Publicly traded U.S. stocks have declined by 40% since the 1990s. SEC Chair Paul Atkins links decline to regulation and private market growth. Atkins proposes changes to revitalize IPOs and ease disclosure requirements. Americans are more invested in stocks, yet listings are declining. More companies prefer staying private, limiting public market capital access.

Sentiment Rationale

Proposals to rejuvenate IPOs could attract new public listings, enhancing SPY's underlying assets.

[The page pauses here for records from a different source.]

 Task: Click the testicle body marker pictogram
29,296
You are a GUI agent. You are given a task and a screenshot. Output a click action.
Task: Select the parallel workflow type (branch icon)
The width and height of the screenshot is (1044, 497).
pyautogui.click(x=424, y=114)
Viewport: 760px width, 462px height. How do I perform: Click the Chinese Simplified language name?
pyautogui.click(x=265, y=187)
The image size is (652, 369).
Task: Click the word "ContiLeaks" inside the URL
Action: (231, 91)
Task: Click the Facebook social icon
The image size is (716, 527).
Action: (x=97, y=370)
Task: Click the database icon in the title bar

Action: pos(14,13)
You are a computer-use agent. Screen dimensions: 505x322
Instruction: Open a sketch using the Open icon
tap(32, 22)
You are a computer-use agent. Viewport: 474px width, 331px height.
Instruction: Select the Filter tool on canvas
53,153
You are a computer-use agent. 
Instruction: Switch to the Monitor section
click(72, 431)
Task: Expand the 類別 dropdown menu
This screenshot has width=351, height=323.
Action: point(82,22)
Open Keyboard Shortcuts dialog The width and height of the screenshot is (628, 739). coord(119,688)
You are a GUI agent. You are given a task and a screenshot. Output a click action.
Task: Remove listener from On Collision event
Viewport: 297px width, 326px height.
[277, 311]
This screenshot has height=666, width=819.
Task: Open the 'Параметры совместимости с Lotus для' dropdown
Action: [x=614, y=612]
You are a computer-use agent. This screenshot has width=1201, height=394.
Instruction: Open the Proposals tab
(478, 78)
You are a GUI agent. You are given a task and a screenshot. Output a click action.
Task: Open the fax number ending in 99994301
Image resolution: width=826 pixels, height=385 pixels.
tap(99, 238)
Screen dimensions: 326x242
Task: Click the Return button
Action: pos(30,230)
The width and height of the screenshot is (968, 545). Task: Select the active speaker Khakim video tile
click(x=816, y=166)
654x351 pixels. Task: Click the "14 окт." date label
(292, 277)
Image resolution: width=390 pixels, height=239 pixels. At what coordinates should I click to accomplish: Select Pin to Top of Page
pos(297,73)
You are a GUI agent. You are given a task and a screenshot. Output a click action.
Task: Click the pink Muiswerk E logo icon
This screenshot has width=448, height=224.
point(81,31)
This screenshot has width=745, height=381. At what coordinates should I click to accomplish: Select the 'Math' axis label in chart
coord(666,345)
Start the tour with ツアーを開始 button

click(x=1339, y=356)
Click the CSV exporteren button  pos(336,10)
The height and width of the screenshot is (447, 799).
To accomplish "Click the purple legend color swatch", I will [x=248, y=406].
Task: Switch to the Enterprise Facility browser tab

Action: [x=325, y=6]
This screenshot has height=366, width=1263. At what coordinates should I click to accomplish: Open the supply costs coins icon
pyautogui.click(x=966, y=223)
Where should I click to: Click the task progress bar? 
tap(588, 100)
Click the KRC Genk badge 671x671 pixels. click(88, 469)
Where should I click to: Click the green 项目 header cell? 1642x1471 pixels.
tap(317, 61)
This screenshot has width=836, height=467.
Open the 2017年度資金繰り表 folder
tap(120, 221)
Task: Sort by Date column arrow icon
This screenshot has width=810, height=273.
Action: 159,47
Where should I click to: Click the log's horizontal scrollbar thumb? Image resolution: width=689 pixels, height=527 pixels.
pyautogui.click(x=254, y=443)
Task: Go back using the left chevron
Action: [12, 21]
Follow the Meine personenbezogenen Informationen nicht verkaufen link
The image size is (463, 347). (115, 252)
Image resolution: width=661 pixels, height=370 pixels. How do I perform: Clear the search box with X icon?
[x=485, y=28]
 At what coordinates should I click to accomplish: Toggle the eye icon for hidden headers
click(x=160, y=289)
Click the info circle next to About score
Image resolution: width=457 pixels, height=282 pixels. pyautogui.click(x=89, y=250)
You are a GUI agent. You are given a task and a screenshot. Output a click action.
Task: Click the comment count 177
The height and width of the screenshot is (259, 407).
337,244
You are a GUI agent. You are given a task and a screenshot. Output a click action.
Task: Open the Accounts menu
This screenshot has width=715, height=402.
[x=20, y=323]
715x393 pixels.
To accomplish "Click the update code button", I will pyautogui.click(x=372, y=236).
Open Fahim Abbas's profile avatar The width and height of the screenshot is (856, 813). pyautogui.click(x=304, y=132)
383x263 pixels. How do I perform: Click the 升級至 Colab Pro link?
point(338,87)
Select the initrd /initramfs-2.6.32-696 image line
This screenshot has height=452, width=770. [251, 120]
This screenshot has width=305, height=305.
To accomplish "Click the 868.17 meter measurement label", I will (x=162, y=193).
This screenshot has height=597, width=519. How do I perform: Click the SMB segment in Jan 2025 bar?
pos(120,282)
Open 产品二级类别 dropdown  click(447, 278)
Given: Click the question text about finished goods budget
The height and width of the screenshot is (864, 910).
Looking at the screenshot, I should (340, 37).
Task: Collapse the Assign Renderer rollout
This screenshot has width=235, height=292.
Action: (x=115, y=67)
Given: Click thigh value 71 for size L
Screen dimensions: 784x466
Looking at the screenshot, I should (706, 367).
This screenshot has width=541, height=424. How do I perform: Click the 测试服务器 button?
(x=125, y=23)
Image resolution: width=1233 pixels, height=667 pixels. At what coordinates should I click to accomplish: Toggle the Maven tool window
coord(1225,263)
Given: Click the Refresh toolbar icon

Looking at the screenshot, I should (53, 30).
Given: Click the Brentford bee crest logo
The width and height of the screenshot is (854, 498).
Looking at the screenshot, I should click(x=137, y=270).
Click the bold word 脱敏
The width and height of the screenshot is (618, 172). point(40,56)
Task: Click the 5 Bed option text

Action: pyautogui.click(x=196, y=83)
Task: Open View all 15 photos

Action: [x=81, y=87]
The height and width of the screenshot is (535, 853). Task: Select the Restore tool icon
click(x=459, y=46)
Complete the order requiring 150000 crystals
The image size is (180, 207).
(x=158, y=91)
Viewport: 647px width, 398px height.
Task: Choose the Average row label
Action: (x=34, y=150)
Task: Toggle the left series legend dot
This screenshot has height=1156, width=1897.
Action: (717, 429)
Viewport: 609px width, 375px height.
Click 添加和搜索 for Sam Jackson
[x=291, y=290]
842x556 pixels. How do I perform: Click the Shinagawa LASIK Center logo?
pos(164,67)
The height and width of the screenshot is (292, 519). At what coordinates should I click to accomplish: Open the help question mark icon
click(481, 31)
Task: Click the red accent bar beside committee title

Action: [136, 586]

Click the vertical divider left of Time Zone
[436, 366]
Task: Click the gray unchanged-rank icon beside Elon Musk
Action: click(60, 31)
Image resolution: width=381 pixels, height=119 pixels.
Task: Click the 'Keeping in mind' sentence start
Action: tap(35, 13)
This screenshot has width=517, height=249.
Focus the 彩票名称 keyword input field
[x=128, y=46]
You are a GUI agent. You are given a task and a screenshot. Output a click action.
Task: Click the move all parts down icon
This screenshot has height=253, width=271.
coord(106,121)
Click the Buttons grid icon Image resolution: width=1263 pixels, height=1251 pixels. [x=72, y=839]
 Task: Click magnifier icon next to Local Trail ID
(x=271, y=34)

A positive shift in market conditions, reminiscent of the dot-com boom in late 1990s, could boost SPY significantly.

Trading Thesis

While immediate effects may be subdued, successful implementation of IPO reforms could strengthen market health and SPY's growth over years, potentially reviving investor confidence similar to the aftermath of the 2008 financial crisis.

Market-Moving

  • Publicly traded U.S. stocks have declined by 40% since the 1990s.
  • SEC Chair Paul Atkins links decline to regulation and private market growth.
  • Atkins proposes changes to revitalize IPOs and ease disclosure requirements.

Key Facts

  • Publicly traded U.S. stocks have declined by 40% since the 1990s.
  • SEC Chair Paul Atkins links decline to regulation and private market growth.
  • Atkins proposes changes to revitalize IPOs and ease disclosure requirements.
  • Americans are more invested in stocks, yet listings are declining.
  • More companies prefer staying private, limiting public market capital access.

Companies Mentioned

  • SPY (SPY)
  • VTI (VTI)
  • IVV (IVV)
  • QQQ (QQQ)
  • IWM (IWM)

Industry News

The decline in public listings is a critical issue that affects overall market health impacting SPY. The proposed revitalization plans may incentivize investment flows into public markets.